_WHAT THE TASK ASKS_.
Render the data from the line containing "Screen dimensions: 1484x1270" up to and including the line containing "click(x=1113, y=477)" as a Markdown table with the columns Row and Entry. Give each nonblank line its own row number, and leave out blank lines.

_SUPPLIED DATA_.

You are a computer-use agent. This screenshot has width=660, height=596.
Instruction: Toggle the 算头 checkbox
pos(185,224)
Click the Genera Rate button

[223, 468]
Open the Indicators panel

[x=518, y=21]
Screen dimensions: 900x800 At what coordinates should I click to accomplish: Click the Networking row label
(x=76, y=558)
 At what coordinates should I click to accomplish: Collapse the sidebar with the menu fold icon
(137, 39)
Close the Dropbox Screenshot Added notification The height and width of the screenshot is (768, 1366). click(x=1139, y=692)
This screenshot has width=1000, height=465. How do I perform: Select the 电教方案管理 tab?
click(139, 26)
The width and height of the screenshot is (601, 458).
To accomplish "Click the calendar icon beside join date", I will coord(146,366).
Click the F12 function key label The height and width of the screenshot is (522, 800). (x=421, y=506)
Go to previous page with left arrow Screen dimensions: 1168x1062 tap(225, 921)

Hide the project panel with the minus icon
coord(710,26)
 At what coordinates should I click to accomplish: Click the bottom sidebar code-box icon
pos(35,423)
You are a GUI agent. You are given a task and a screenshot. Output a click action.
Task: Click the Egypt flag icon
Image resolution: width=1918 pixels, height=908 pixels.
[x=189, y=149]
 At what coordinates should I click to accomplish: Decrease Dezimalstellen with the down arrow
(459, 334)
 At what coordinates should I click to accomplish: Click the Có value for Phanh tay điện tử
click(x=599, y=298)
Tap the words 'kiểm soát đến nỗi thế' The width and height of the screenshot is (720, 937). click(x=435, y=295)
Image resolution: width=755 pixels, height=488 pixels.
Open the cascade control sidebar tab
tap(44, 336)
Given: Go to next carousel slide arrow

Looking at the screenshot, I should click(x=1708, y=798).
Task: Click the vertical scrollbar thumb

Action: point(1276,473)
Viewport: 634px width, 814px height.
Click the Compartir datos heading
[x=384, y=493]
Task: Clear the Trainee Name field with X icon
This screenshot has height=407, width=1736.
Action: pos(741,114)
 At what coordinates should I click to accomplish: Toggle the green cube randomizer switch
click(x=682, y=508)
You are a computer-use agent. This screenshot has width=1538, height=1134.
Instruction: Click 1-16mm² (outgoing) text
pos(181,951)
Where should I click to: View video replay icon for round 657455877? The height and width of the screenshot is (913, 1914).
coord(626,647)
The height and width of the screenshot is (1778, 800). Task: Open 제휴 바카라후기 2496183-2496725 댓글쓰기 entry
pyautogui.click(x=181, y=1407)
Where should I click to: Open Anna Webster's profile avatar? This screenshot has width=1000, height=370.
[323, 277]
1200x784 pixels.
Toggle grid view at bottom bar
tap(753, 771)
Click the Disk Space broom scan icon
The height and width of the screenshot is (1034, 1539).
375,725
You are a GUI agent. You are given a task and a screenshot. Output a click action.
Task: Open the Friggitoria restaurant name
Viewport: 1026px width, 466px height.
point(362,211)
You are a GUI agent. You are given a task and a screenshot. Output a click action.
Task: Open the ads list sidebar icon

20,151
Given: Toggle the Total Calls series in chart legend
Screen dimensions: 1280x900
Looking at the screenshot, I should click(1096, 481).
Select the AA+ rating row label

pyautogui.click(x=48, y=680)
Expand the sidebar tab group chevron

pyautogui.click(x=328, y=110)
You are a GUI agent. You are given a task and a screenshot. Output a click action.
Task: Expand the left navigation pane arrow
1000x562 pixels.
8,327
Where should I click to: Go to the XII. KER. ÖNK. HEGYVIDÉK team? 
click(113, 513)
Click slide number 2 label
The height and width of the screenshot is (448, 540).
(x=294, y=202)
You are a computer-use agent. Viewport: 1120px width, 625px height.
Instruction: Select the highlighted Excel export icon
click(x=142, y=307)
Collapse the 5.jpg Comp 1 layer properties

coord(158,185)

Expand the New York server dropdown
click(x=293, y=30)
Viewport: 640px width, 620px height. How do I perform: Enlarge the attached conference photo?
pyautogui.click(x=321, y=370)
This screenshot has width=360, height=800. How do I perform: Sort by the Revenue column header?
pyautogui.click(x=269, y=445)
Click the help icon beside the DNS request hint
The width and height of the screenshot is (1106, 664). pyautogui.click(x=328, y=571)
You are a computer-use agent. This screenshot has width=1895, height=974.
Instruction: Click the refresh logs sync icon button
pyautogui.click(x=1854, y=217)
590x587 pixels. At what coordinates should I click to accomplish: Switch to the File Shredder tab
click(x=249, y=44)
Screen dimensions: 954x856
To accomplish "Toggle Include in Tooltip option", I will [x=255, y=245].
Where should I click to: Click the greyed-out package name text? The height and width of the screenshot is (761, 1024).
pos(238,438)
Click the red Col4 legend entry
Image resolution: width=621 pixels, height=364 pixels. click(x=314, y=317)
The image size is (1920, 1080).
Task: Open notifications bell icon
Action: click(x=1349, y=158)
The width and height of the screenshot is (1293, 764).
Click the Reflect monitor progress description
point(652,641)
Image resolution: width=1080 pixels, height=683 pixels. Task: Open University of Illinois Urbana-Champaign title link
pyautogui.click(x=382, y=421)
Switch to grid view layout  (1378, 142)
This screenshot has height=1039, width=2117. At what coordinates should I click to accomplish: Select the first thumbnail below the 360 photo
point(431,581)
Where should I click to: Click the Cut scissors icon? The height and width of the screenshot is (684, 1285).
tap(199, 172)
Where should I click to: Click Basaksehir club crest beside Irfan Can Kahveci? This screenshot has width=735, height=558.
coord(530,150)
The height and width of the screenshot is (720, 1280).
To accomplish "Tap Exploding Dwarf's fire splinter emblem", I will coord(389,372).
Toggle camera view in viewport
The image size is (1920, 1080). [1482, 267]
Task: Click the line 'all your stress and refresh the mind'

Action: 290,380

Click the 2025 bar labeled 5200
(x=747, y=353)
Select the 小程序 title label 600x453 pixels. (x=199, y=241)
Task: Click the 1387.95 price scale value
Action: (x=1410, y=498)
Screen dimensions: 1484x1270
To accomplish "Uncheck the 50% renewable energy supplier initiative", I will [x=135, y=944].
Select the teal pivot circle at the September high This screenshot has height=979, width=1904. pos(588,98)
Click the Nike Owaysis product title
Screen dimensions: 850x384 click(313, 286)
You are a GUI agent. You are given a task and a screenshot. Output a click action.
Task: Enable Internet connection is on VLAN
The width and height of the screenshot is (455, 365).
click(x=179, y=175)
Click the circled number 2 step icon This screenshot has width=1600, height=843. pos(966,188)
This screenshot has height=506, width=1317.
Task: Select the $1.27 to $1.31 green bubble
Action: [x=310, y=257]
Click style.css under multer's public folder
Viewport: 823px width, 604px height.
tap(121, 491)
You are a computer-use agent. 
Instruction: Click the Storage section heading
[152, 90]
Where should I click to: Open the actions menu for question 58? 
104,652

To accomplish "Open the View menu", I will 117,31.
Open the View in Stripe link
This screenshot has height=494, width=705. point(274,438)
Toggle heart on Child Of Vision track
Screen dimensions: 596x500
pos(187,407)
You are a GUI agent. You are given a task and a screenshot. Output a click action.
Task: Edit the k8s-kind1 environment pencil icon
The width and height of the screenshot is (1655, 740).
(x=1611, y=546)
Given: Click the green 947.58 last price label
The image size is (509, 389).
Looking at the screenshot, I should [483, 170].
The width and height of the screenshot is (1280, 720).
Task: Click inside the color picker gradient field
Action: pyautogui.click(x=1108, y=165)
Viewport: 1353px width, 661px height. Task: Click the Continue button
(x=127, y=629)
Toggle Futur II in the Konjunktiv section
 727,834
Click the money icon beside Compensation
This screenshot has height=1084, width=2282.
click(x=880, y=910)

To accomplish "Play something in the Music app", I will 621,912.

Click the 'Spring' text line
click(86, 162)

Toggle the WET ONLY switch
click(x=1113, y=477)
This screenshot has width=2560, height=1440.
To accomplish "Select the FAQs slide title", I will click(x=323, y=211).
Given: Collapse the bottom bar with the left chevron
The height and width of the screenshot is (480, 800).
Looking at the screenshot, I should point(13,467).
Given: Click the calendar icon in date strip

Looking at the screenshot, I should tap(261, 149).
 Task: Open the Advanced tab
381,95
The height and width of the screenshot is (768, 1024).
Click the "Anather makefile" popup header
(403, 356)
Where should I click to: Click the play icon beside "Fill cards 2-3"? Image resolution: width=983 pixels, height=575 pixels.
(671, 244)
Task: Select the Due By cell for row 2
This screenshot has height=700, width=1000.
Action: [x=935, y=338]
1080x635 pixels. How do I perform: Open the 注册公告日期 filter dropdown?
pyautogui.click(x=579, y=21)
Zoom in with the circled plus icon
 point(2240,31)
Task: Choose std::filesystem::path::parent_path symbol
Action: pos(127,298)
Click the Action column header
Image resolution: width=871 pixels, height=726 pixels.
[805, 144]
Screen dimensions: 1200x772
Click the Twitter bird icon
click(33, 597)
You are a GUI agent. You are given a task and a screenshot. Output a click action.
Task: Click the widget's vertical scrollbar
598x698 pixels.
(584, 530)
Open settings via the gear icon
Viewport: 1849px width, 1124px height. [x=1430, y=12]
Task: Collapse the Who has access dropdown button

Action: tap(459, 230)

_EXPECTED OUTPUT_.
| Row | Entry |
|---|---|
| 1 | Screen dimensions: 1484x1270 |
| 2 | To accomplish "Uncheck the 50% renewable energy supplier initiative", I will [x=135, y=944]. |
| 3 | Select the teal pivot circle at the September high This screenshot has height=979, width=1904. pos(588,98) |
| 4 | Click the Nike Owaysis product title |
| 5 | Screen dimensions: 850x384 click(313, 286) |
| 6 | You are a GUI agent. You are given a task and a screenshot. Output a click action. |
| 7 | Task: Enable Internet connection is on VLAN |
| 8 | The width and height of the screenshot is (455, 365). |
| 9 | click(x=179, y=175) |
| 10 | Click the circled number 2 step icon This screenshot has width=1600, height=843. pos(966,188) |
| 11 | This screenshot has height=506, width=1317. |
| 12 | Task: Select the $1.27 to $1.31 green bubble |
| 13 | Action: [x=310, y=257] |
| 14 | Click style.css under multer's public folder |
| 15 | Viewport: 823px width, 604px height. |
| 16 | tap(121, 491) |
| 17 | You are a computer-use agent.  |
| 18 | Instruction: Click the Storage section heading |
| 19 | [152, 90] |
| 20 | Where should I click to: Open the actions menu for question 58?  |
| 21 | 104,652 |
| 22 | To accomplish "Open the View menu", I will 117,31. |
| 23 | Open the View in Stripe link |
| 24 | This screenshot has height=494, width=705. point(274,438) |
| 25 | Toggle heart on Child Of Vision track |
| 26 | Screen dimensions: 596x500 |
| 27 | pos(187,407) |
| 28 | You are a GUI agent. You are given a task and a screenshot. Output a click action. |
| 29 | Task: Edit the k8s-kind1 environment pencil icon |
| 30 | The width and height of the screenshot is (1655, 740). |
| 31 | (x=1611, y=546) |
| 32 | Given: Click the green 947.58 last price label |
| 33 | The image size is (509, 389). |
| 34 | Looking at the screenshot, I should [483, 170]. |
| 35 | The width and height of the screenshot is (1280, 720). |
| 36 | Task: Click inside the color picker gradient field |
| 37 | Action: pyautogui.click(x=1108, y=165) |
| 38 | Viewport: 1353px width, 661px height. Task: Click the Continue button |
| 39 | (x=127, y=629) |
| 40 | Toggle Futur II in the Konjunktiv section |
| 41 |  727,834 |
| 42 | Click the money icon beside Compensation |
| 43 | This screenshot has height=1084, width=2282. |
| 44 | click(x=880, y=910) |
| 45 | To accomplish "Play something in the Music app", I will 621,912. |
| 46 | Click the 'Spring' text line |
| 47 | click(86, 162) |
| 48 | Toggle the WET ONLY switch |
| 49 | click(x=1113, y=477) |